Choked flow in control valves is a subject of serious concern for industrial users. The term is usually associated with destructive process conditions that can damage valve internals or expose operators to noise levels well above OSHA limits. Although choked flow is not always the cause of these conditions, it may indicate when they occur.

This article describes the phenomenon of choked flow and shows why it occurs and how it can be predicted. It also explains when choked flow conditions are damaging and how this damage can be reduced or avoided.

What is choked flow?

If the inlet pressure (P1) and valve flow area are fixed, the flow through a valve will normally rise as the downstream pressure (P2) is reduced. The “Ideal” line in Figure 1 illustrates this point, showing how liquid flow rises linearly when charted against the square root of the differential pressure across the valve divided by specific gravity.

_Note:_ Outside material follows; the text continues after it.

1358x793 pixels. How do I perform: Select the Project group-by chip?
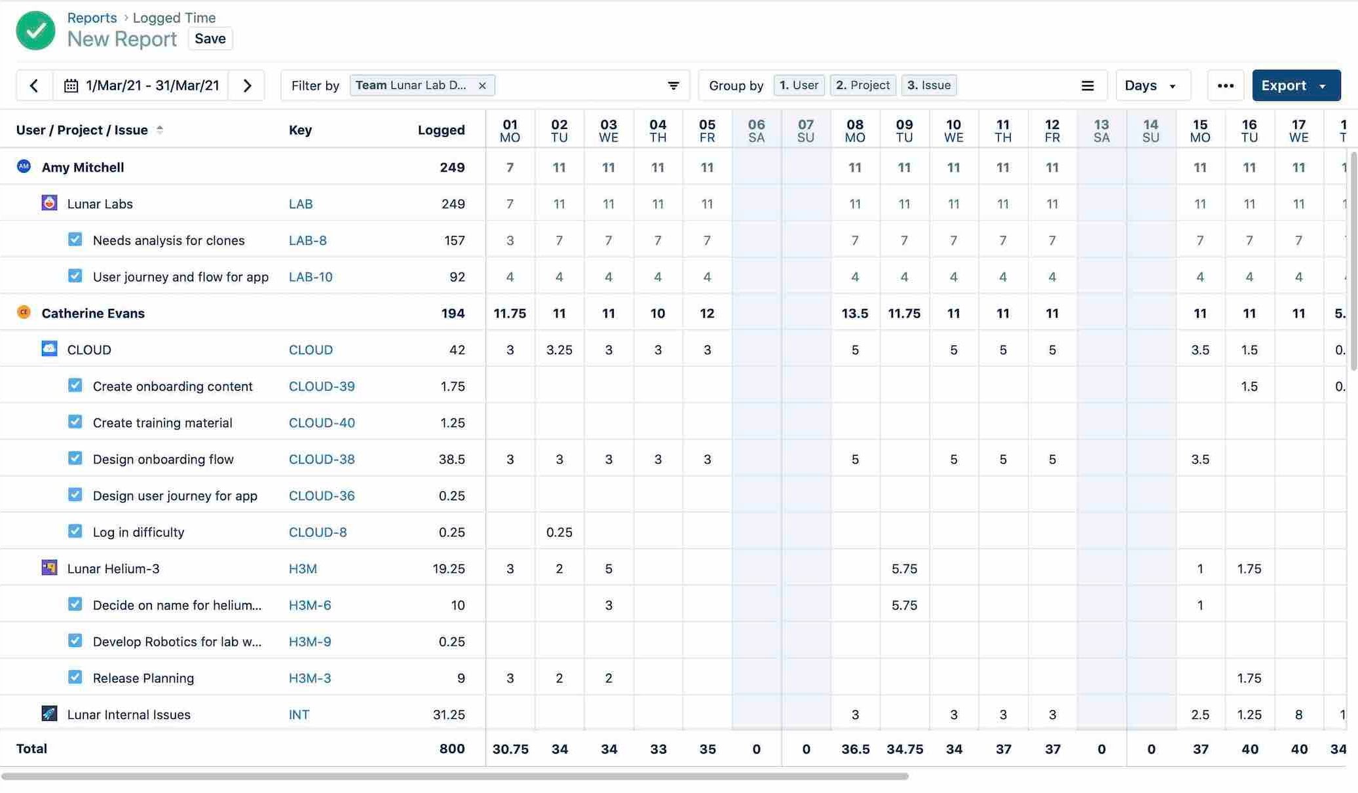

Figure 1: In an ideal world, fl ow rate through a valve rises as the pressure drop across the valve increases. In reality, the maximum fl ow will be limited due to choked flow conditions.

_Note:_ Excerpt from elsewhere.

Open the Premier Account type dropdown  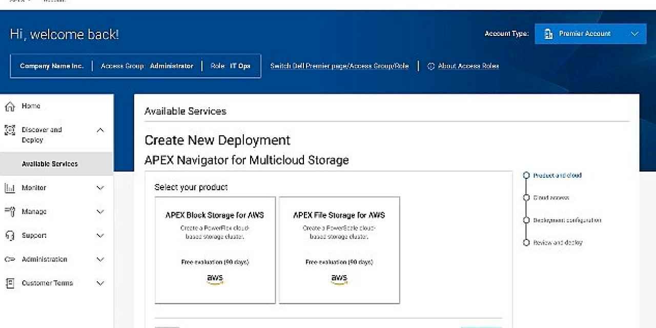590,34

In actuality, the maximum liquid flow through the valve can never exceed a choked flow limit, and at this point flow will increase no further, no matter how low the P2 pressure is reduced.

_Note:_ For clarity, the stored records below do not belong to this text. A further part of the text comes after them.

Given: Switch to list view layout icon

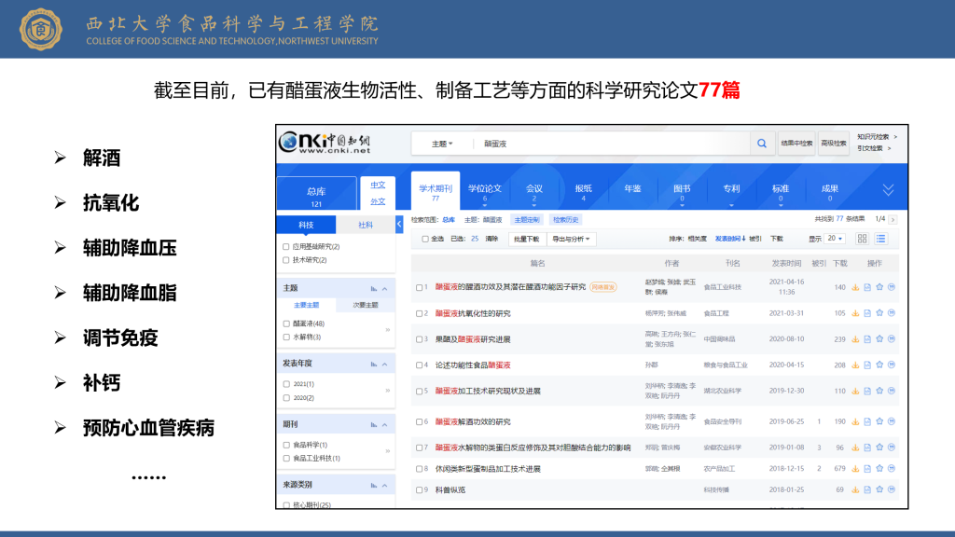Looking at the screenshot, I should coord(880,239).
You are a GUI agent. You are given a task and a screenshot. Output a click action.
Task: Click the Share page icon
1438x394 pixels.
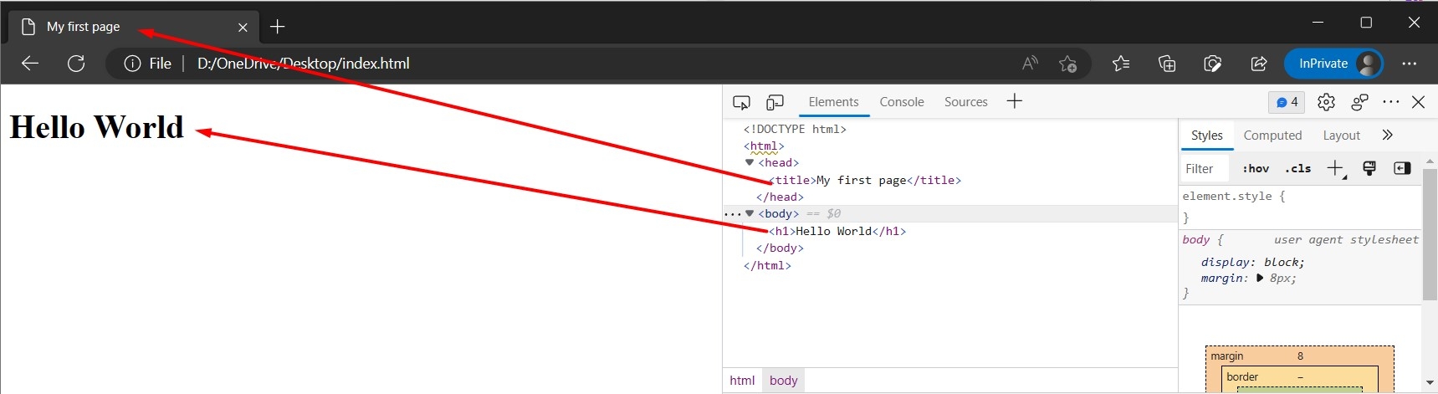(x=1258, y=64)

A similar phenomenon occurs with valves in gas service. If the P1 pressure and flow area remain fixed, flow through the valve will rise as P2 is reduced, but at some point, choking will begin to occur and the flow will rise no higher, regardless of the value of P2.

Why does choked flow occur?

In liquid applications, choking is a result of the reduction in pressure through the control elements. Figure 2 shows the instantaneous pressure as liquid moves through a control valve. The inlet and outlet cross-sectional areas of a valve are much larger than the control area, such as the cage or the area around the plug and seat. Because the total flow at any location in the valve is the same, the liquid velocity in the reduced area (vena contracta) must be much higher to pass the same flow. 

Figure 2: This graph shows a typical pressure curve of a cavitating liquid passing through a control valve. If P2 is reduced still further, the expanding vapor will create an increasing pressure drop and eventually limit flow.

By Bernoulli’s law, the total energy at every point in the flow stream is constant, so if velocity is increased, pressure must fall. As the fluid passes through the restriction, it speeds up, lowering the pressure at that point. Once the liquid enters the much larger outlet piping, the flow rate slows, and some pressure is recovered. This pronounced pressure dip becomes more dramatic as flows are increased.

If the instantaneous pressure in the vena contracta falls below the vapor pressure, then vapor bubbles will begin to form as the liquid begins to boil. The conversion to vapor increases the volume of the fluid and begins to restrict flow. If the downstream pressure is lowered still further, the vapor volume will increase to the point that flow throughput can increase no further, regardless of how low the downstream pressure is reduced. This condition is called choked flow.

In gas applications, the vapor velocity through the valve will increase until the vapor reaches sonic velocity. At this point, the vapor can go no faster because a standing shock wave forms and limits flow. Further reduction of the downstream pressure will have no effect on flow through the valve.

Choked vapor flow conditions are very common in relief valves and control valves with very high flows, but can also occur in high velocity flare headers at piping transitions. Choked flow is also common in vacuum systems, because the low air pressures found in these systems greatly reduce the speed of sound, increasing the likelihood of standing shock waves.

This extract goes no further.